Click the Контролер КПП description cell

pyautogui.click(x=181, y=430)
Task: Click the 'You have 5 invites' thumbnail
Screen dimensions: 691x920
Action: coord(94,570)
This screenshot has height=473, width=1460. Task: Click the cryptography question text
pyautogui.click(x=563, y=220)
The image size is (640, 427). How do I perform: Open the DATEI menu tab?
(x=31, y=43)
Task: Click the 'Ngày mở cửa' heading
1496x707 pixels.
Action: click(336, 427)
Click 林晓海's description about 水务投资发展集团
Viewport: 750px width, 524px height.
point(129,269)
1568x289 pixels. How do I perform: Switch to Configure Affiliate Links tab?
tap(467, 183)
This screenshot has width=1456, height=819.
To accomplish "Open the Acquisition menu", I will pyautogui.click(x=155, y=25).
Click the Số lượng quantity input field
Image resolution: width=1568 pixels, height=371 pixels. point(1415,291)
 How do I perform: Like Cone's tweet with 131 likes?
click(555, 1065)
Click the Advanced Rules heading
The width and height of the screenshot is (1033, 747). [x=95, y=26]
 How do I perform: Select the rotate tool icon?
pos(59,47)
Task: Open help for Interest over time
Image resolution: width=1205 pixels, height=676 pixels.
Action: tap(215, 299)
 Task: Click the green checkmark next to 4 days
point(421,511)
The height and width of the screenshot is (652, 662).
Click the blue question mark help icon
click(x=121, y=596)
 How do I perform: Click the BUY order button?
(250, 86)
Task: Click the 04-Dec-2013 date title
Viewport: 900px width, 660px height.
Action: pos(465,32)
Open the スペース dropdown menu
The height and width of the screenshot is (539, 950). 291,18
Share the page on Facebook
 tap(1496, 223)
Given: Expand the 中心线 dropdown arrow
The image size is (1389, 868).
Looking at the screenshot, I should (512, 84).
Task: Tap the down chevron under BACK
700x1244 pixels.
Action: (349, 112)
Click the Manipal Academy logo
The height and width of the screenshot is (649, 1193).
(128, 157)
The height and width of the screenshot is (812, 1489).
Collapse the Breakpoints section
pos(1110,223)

______

DIRECTIONS FOR THIS TASK:
Rewrite the records above, changing every "How do I perform" to "How should I do" and leaving everything else as it is.

TASK OUTPUT:
Click the Контролер КПП description cell

pyautogui.click(x=181, y=430)
Task: Click the 'You have 5 invites' thumbnail
Screen dimensions: 691x920
Action: coord(94,570)
This screenshot has height=473, width=1460. Task: Click the cryptography question text
pyautogui.click(x=563, y=220)
The image size is (640, 427). How should I do: Open the DATEI menu tab?
(x=31, y=43)
Task: Click the 'Ngày mở cửa' heading
1496x707 pixels.
Action: click(336, 427)
Click 林晓海's description about 水务投资发展集团
Viewport: 750px width, 524px height.
point(129,269)
1568x289 pixels. How should I do: Switch to Configure Affiliate Links tab?
tap(467, 183)
This screenshot has width=1456, height=819.
To accomplish "Open the Acquisition menu", I will pyautogui.click(x=155, y=25).
Click the Số lượng quantity input field
Image resolution: width=1568 pixels, height=371 pixels. point(1415,291)
 How should I do: Like Cone's tweet with 131 likes?
click(555, 1065)
Click the Advanced Rules heading
The width and height of the screenshot is (1033, 747). [x=95, y=26]
 How should I do: Select the rotate tool icon?
pos(59,47)
Task: Open help for Interest over time
Image resolution: width=1205 pixels, height=676 pixels.
Action: tap(215, 299)
 Task: Click the green checkmark next to 4 days
point(421,511)
The height and width of the screenshot is (652, 662).
Click the blue question mark help icon
click(x=121, y=596)
 How should I do: Click the BUY order button?
(250, 86)
Task: Click the 04-Dec-2013 date title
Viewport: 900px width, 660px height.
Action: pos(465,32)
Open the スペース dropdown menu
The height and width of the screenshot is (539, 950). 291,18
Share the page on Facebook
 tap(1496, 223)
Given: Expand the 中心线 dropdown arrow
The image size is (1389, 868).
Looking at the screenshot, I should (512, 84).
Task: Tap the down chevron under BACK
700x1244 pixels.
Action: (349, 112)
Click the Manipal Academy logo
The height and width of the screenshot is (649, 1193).
(128, 157)
The height and width of the screenshot is (812, 1489).
Collapse the Breakpoints section
pos(1110,223)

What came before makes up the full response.